Epic - From the creators of ICE AGE and RIO, EPIC tells the story of an ongoing battle between the forces of good, who keep the natural world alive, and the forces of evil, who wish to destroy it. When a teenage girl finds herself magically transported into this secret universe, she teams up with an elite band of warriors and a crew of comical, larger-than-life figures, to save their world.
In the House - A sixteen-year-old boy insinuates himself into the house of a fellow student from his literature class and writes about it in essays for his French teacher. Faced with this gifted and unusual pupil, the teacher rediscovers his enthusiasm for his work, but the boy's intrusion will unleash a series of uncontrollable events.
The Look of Love - The true tale of British adult magazine publisher and entrepreneur Paul Raymond (Steve Coogan of "24 Hour Party People", "The Trip"). A modern-day King Midas, Raymond became one of the richest men in Britain - at the cost of losing those closest to him.

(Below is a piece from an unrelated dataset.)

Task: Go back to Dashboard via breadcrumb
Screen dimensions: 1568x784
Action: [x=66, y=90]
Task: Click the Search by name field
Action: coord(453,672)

Everybody has a Plan - Tells the story of Agustín (Mortensen), a man desperate to abandon what for him has become, after years of living in Buenos Aires, a very frustrating existence. After the death of his twin brother, Pedro, Agustín decides to start a new life, adopting the identity of his brother and returning to the mysterious region of the Delta, in the Tigre, where they lived when they were boys. However, shortly after his return, Agustín will find himself unwillingly involved in the dangerous criminal world that was a part of his brother's life.
Weekly Recommendation: Having seen all with the exception of 'The Look of Love', which I have heard plenty of negative reports about, my top pick would be 'In the House', an unsettling drama that deals with voyeurism, professional misconduct, the blurring of reality and fiction, and the conscious manipulation of the family dynamic. 'Epic' is a stunning visual experience with some thrilling battle sequences, if covering familiar territory with it's forest set tale of good vs evil. Both are worth a look, but not essential. With many a desaturated flashback and exposition-heavy lecture, Zack Snyder's CGI trainwreck, 'Man of Steel', starts out blindingly incoherent and then unevenly balances catastrophic (and tiring) levels of destruction with Kent's search for his identity. Many many issues. Not a good film at all. The same can be said for Mortensen's new film in which he speaks Spanish. One of the dullest alternate-identity dramas I can remember seeing.